Project Overview
This project started from something very familiar to me. Bukhoor is not just something you look at, it is something you interact with. You light it, you wait, and then you blow on it. When you blow, it responds. The smoke becomes thicker, the coal reacts, and it feels alive. I wanted to recreate that exact behavior digitally.
So instead of drawing smoke, I built an interactive oud burner that reacts to the user’s breath through the microphone. When the user blows into it, the smoke becomes denser and more active. When there is silence, it calms down and almost disappears.The goal was not to simulate smoke perfectly, but to translate the experience of bukhoor into a responsive system.
Implementation Details
This project combines a few key ideas from class to build a system that behaves naturally.

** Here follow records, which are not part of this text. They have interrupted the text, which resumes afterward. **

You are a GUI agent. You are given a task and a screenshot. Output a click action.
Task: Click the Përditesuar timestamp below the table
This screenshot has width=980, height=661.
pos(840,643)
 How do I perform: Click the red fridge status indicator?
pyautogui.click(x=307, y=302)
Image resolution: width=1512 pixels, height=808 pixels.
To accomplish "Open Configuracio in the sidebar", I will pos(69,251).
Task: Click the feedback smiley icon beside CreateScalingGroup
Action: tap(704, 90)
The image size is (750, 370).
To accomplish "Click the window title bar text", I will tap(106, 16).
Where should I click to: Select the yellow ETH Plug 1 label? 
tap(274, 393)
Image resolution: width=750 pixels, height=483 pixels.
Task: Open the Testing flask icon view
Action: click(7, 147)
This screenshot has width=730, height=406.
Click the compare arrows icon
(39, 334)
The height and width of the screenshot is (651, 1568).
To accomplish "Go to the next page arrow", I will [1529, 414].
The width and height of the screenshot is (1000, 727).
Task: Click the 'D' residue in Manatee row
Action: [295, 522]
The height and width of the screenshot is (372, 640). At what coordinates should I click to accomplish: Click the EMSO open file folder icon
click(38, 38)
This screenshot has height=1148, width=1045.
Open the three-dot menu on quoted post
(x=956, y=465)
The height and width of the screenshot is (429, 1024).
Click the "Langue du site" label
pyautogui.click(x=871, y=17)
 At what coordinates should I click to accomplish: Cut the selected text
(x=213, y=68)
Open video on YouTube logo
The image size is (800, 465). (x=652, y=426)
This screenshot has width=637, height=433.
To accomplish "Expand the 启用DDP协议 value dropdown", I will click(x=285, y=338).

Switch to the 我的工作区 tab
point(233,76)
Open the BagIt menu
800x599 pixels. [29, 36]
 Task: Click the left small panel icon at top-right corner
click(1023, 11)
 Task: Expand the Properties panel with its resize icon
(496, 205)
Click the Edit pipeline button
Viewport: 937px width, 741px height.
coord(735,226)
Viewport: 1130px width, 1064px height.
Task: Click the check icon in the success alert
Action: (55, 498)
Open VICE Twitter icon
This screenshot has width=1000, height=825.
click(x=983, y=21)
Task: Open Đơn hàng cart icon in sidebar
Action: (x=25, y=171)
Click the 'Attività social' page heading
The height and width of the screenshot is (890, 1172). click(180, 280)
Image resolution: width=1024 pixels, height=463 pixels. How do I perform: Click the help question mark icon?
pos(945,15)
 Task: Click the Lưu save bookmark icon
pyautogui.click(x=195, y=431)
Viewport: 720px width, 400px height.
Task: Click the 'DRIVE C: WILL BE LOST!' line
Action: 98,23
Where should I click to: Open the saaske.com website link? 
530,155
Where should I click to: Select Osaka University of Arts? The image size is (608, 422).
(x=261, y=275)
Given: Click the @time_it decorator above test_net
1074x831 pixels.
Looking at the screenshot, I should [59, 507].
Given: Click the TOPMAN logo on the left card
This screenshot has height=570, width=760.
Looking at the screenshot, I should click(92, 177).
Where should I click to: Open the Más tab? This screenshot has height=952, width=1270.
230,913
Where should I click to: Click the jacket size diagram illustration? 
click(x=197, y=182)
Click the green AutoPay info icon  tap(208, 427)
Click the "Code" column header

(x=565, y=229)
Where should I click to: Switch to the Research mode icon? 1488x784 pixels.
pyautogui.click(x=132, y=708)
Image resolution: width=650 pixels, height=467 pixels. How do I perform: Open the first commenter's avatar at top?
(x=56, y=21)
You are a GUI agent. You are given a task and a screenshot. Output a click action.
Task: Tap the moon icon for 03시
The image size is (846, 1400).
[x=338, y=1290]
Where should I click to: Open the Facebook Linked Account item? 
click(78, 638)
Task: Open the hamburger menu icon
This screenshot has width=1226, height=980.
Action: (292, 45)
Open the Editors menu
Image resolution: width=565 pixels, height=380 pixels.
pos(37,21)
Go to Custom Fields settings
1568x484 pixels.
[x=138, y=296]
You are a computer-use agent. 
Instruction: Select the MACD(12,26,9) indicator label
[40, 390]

I focused on using the concepts where they actually mattered.
Key Concepts Applied
- Random + Noise
Used Perlin noise to create variation in: smoke turbulence, wind, background
This keeps the system from feeling mechanical.
- Vectors + Forces
Each particle moves using forces: upward force (smoke rising), horizontal wind, noise-based turbulence
This is what makes the smoke behave instead of just animate.
- Oscillation
Subtle sine movement adds: soft sway in smoke, slight pulsing in the system
It keeps everything alive even when idle.
- Particle Systems
Smoke is built from particles: particles grow and fade, particles continuously spawn and disappear
The smoke exists as a system, not a fixed drawing.
- Autonomous Agents + Flocking
Each particle reacts to nearby particles: avoids crowding, aligns slightly, stays grouped
This creates a continuous smoke flow instead of random dots.
- Fractals
Used in the background: recursive shapes, slow animation, adds depth without taking focus
Core Interaction (Bukhoor Logic)
Sound is treated as breath.
- silence → almost no smoke
- small sound → light smoke
- blowing → dense smoke
Video interaction
Embedded sketch
Milestones / Process
Step 1: Background and Fractals
I started with the background because I wanted the sketch to feel atmospheric before the bukhoor even reacts. I used a recursive fractal system to create repeated star-like shapes that slowly rotate and shift over time. and I also drew an oud
Step 2: Forces
I built a Movement + Noise system where particles respond to forces like gravity (upward movement) and wind. This made the motion feel physical.
Step 3: Particle System
I replaced static drawing with particles that spawn, grow, and disappear. This is when the smoke started feeling alive.
Step 4: Flocking
I introduced flocking so particles move together instead of randomly. This created a cohesive smoke form.
Step 5: Sliders
After the smoke system was working, I added sliders so the user could control the behavior more directly.
The main sliders are:
- Sensitivity: controls how strongly the microphone input affects the smoke
- Wind Direction: pushes the smoke left or right
- Smoke Speed / Morph: changes how fast the smoke rises, sways, and disappears
The morph slider was important because it makes the smoke feel less fixed. The user can slow it down for a softer bukhoor effect, or speed it up so the smoke becomes more energetic and animated.
Step 6: Refinement + User Feedback
Based on feedback, I made the smoke more animation-like instead of realistic:
- clearer shapes
- more exaggerated motion
- stronger response to input
This made the interaction more obvious and satisfying. and I added the Mic interaction and the illustrated Bukhoor
Reflection
I am so soooooooo proud of how this project turned out, This project shifted how I think about making visuals.
At first, I focused on how smoke looks. But the project only started working when I focused on how it behaves.
The biggest improvement came from simplifying the smoke and making the interaction clearer. When someone naturally tries to blow into it without instructions, that is when the project succeeds.
The strongest part of the work is that it translates a real-world habit into a digital interaction in a way that feels intuitive.
Future Improvements
- move beyond circular particles into more dynamic smoke shapes
- add hand interaction instead of only sound
- make the coal react more physically
- connect the background to sound
- push the visual language further
References
Technical
- p5.js
- Web Audio API
- Flocking systems
Conceptual
- Bukhoor as an interactive and sensory experience
AI disclosure
AI was used to help refine the structure of the code and debug specific technical parts, especially around audio input and signal processing.
I used AI to better understand and implement the RMS (Root Mean Square) calculation used to detect microphone intensity:
analyzer.getByteTimeDomainData(dataArr);
let sum = 0;
for (let i = 0; i < dataArr.length; i++) {
let v = (dataArr[i] - 128) / 128;
sum += v * v;
}
return sqrt(sum / dataArr.length);
This part was important for making the system respond smoothly to sound instead of being too sensitive or unstable.
All creative decisions, including the concept of translating bukhoor into an interactive system, the visual direction, and how the interaction behaves (blowing = more smoke), were developed and implemented by me.